Your answer must be the exact lines of the listing below that run from the line with "Image resolution: width=600" to the line with "Click the Elementor logo menu icon", ends included, and no pictures.

*** DATA EXTRACTS

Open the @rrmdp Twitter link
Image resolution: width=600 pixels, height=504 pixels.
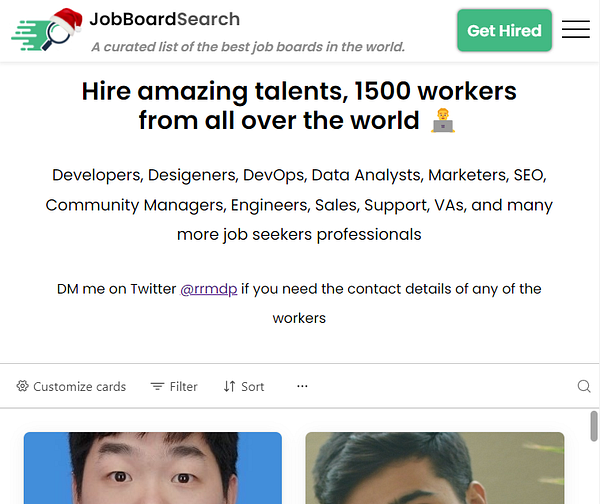click(209, 289)
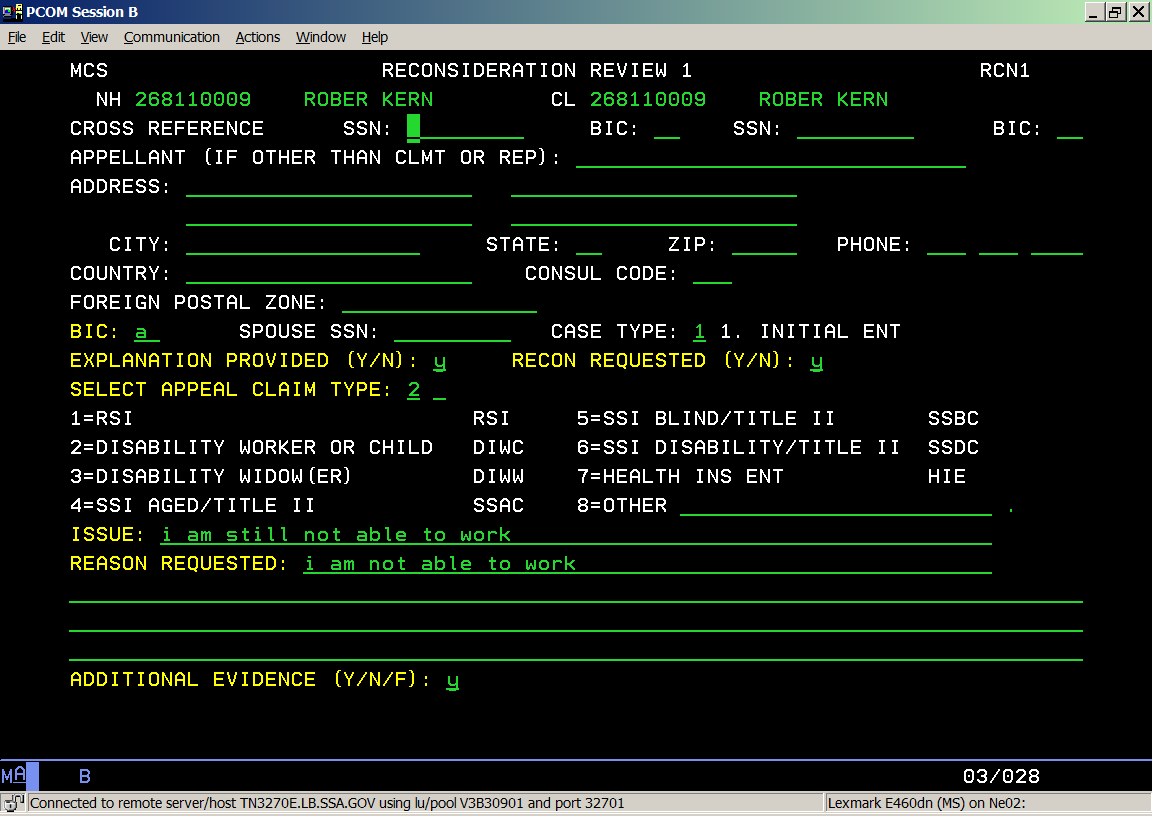The height and width of the screenshot is (816, 1152).
Task: Open the Window menu
Action: click(x=320, y=37)
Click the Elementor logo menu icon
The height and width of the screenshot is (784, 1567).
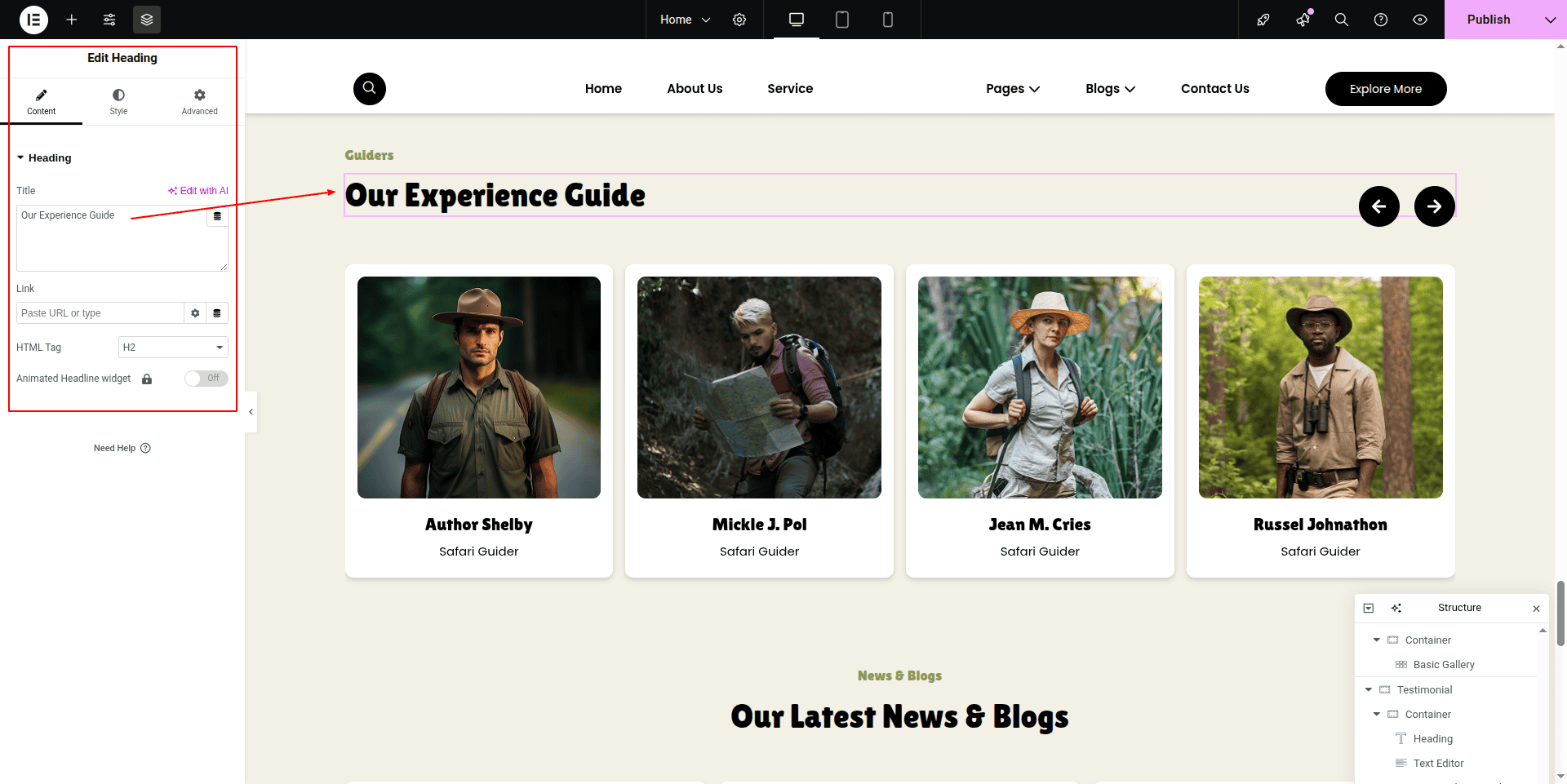33,20
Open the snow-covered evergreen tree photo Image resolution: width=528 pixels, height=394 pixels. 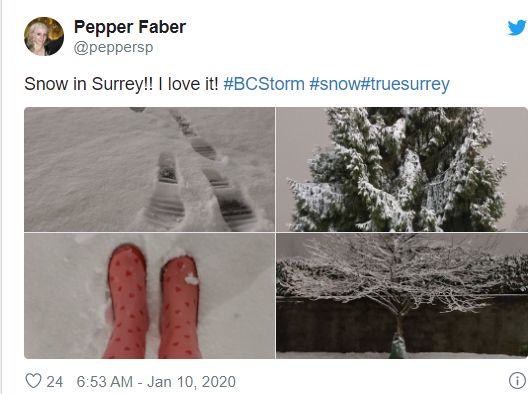tap(402, 169)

******

▶ SOLUTION TO THIS EXERCISE
Image resolution: width=600 pixels, height=504 pixels.
click(209, 289)
The height and width of the screenshot is (816, 1152).
Task: Open the Window menu
Action: click(x=320, y=37)
Click the Elementor logo menu icon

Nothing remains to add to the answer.